WHAT IS REQUIRED.
Extract the lines from the one containing "Switch to the Student.java editor tab" up to and including the one containing "coord(934,87)", and repeat them verbatim with the pictures left out.

MATERIAL PROVIDED.
»»

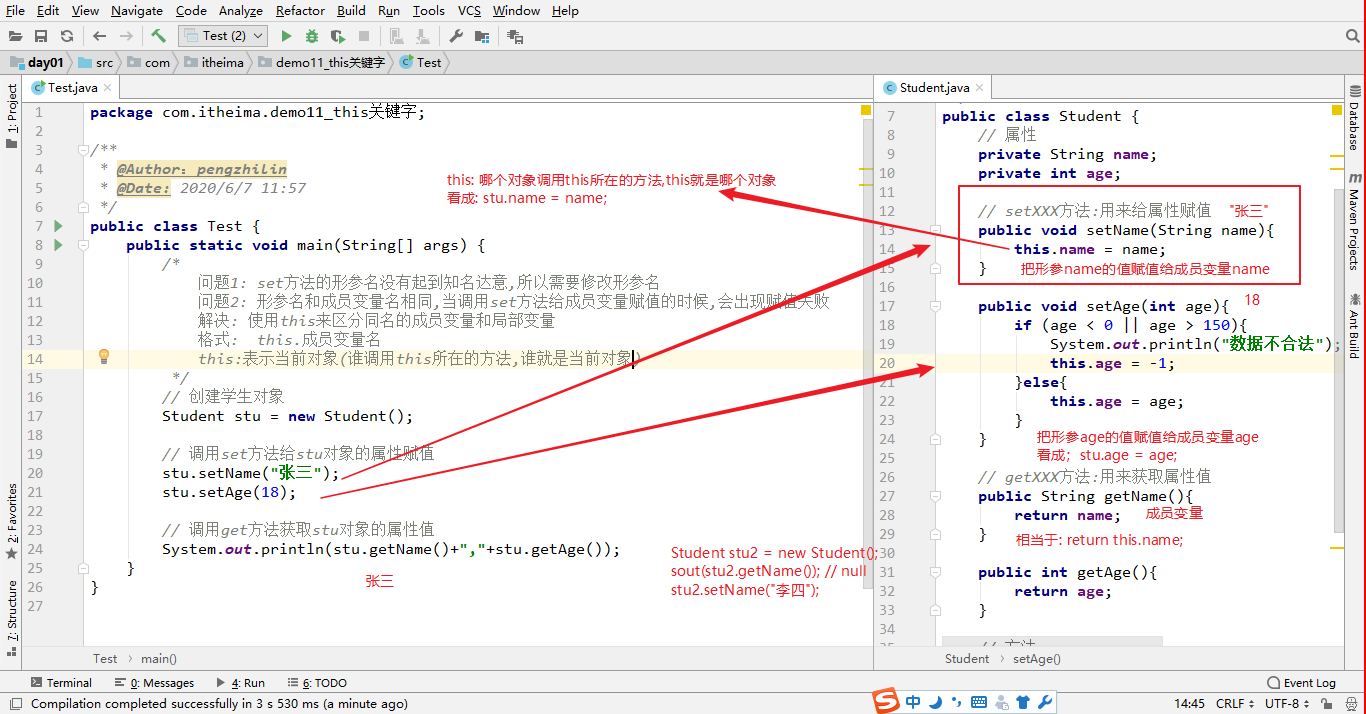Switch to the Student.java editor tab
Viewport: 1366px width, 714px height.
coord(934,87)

««
»»

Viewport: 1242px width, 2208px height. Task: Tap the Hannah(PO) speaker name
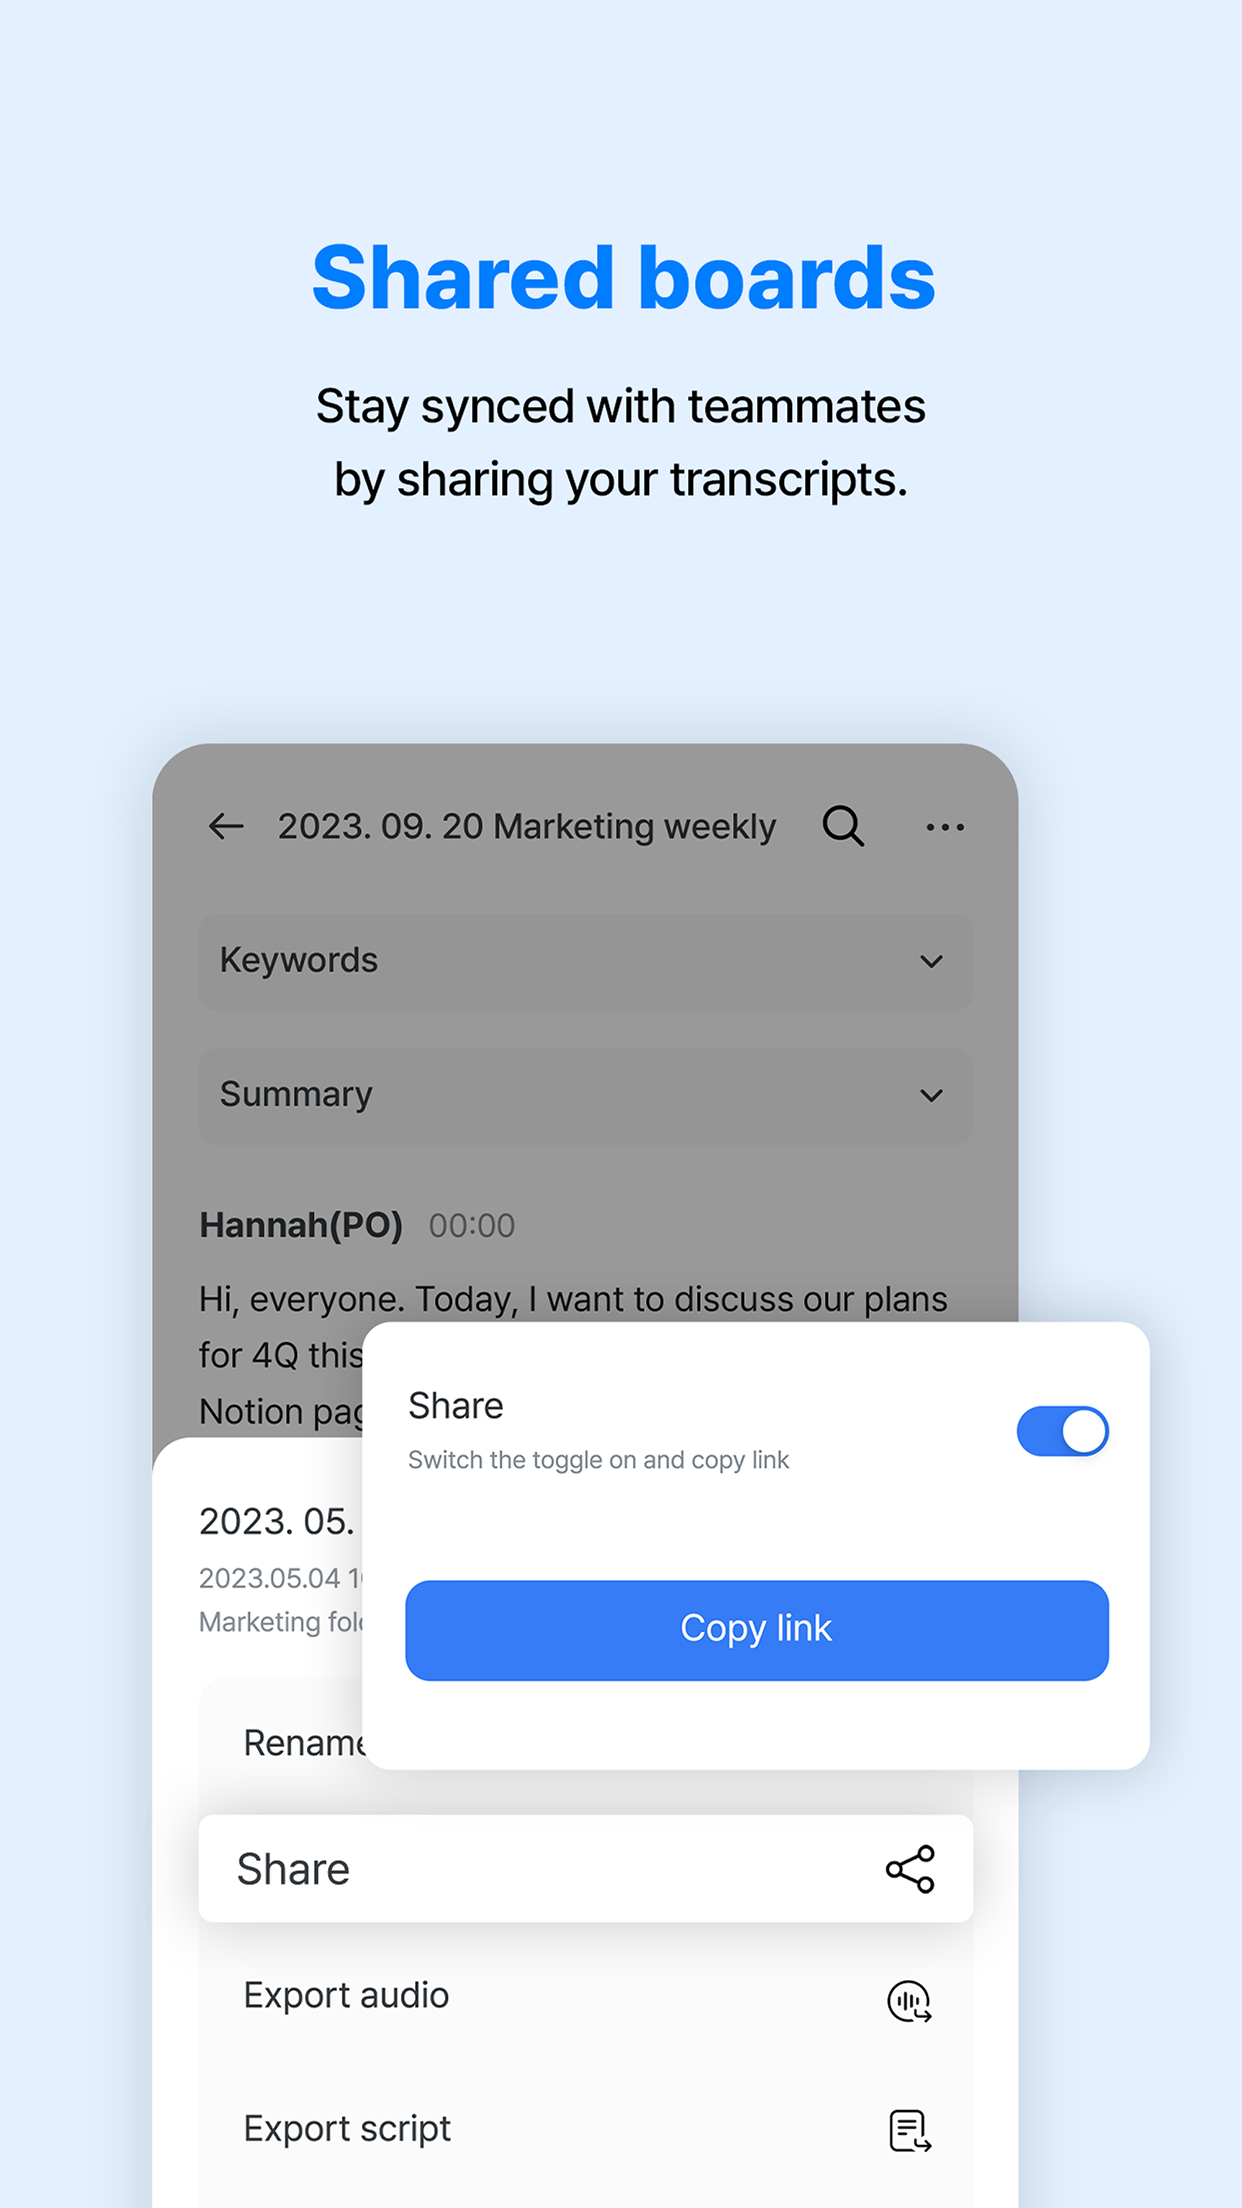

««
»»

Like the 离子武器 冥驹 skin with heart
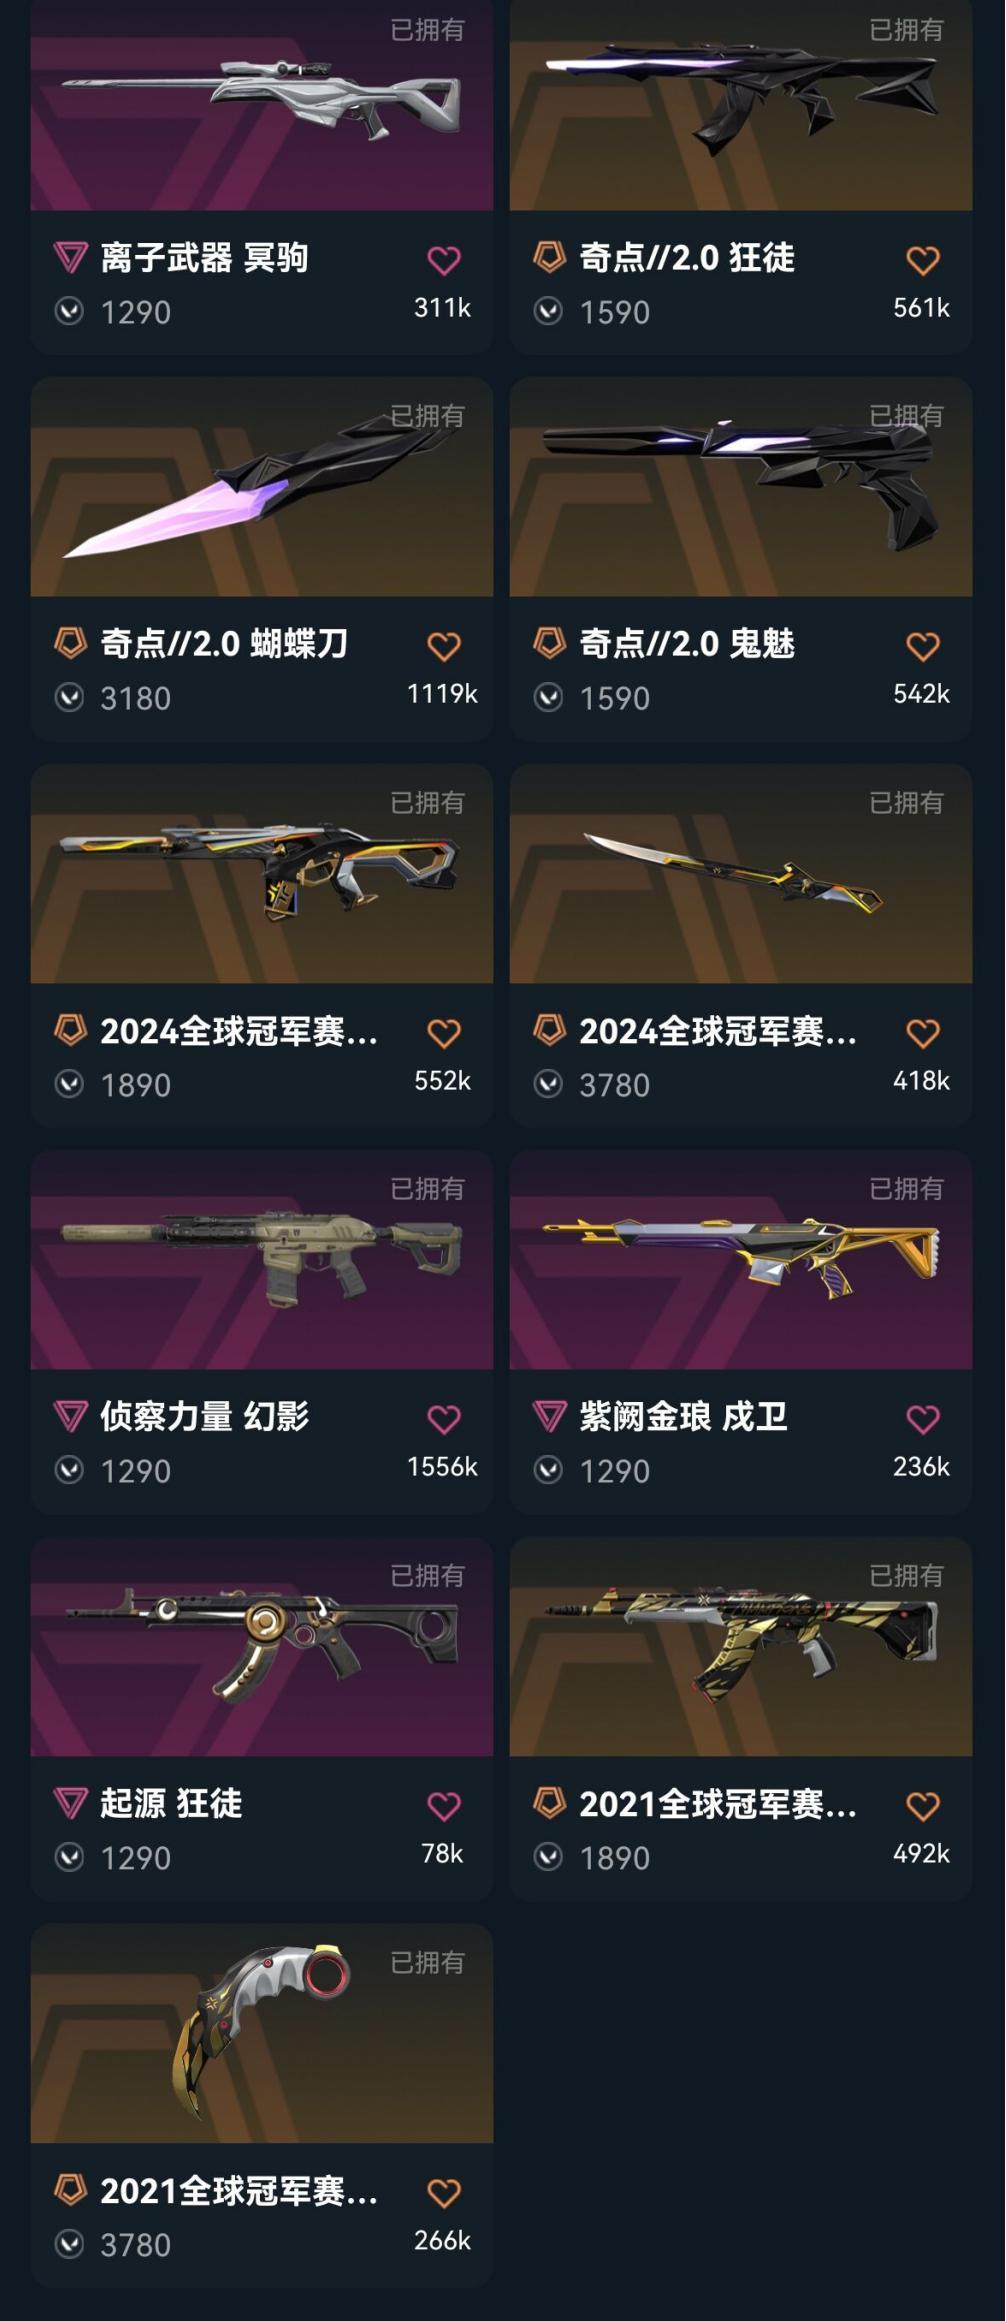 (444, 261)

««

ANSWER TO THE EXERCISE.
Switch to the Student.java editor tab
Viewport: 1366px width, 714px height.
coord(934,87)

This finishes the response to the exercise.